*Your assignment*
State how many lines in the listing below hold the string "action"; nothing else is wanted.

*Records for the exercise*
>>>
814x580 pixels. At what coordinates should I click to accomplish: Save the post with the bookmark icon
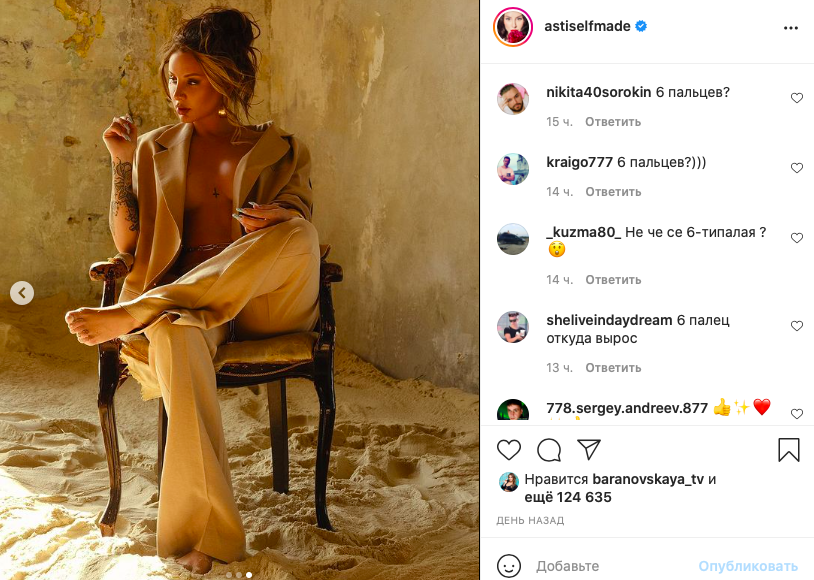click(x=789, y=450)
<<<
>>>
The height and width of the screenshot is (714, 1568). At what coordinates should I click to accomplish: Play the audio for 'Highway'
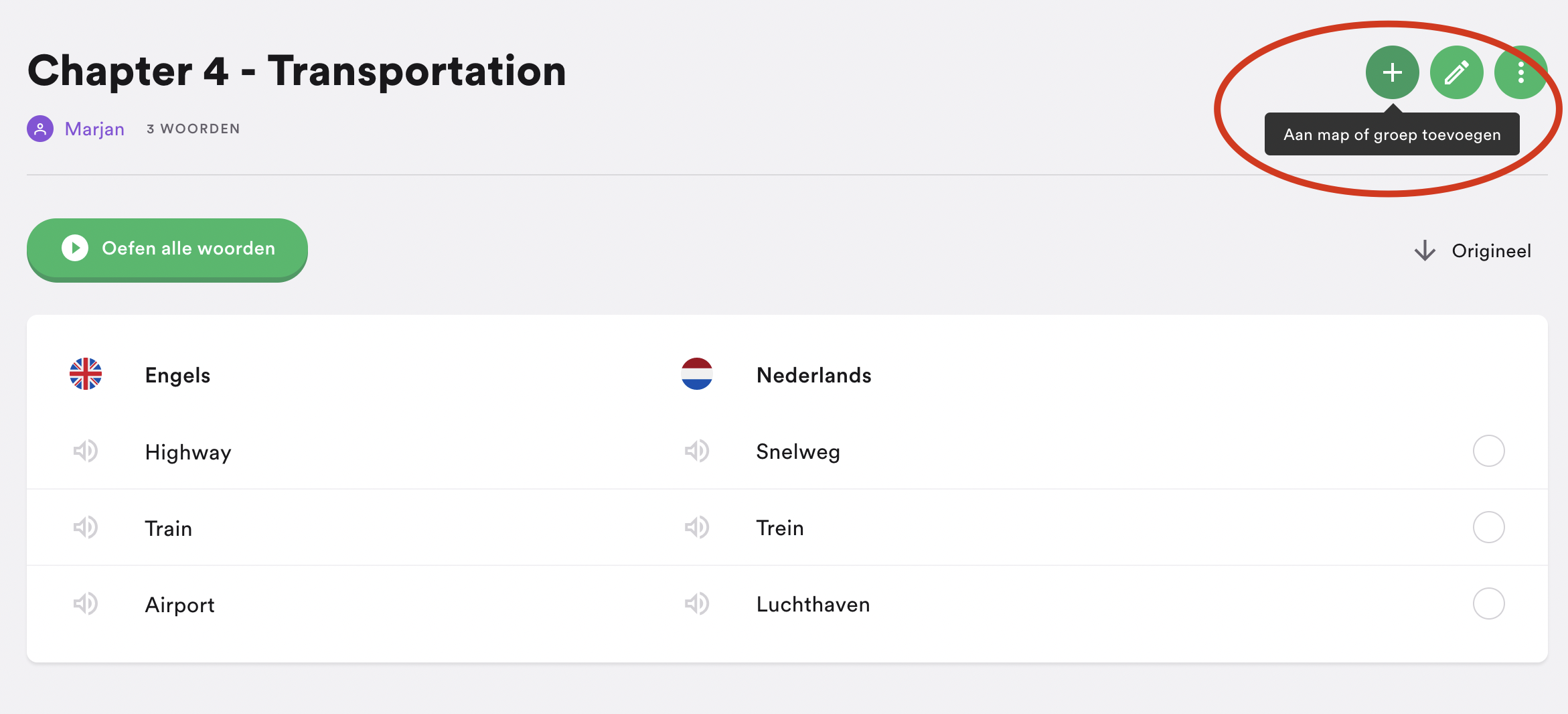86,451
<<<
>>>
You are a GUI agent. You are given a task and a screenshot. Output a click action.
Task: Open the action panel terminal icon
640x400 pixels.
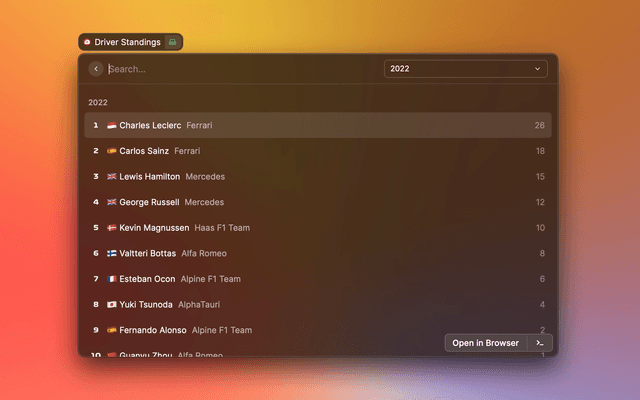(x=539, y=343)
<<<
*Exercise solution*
2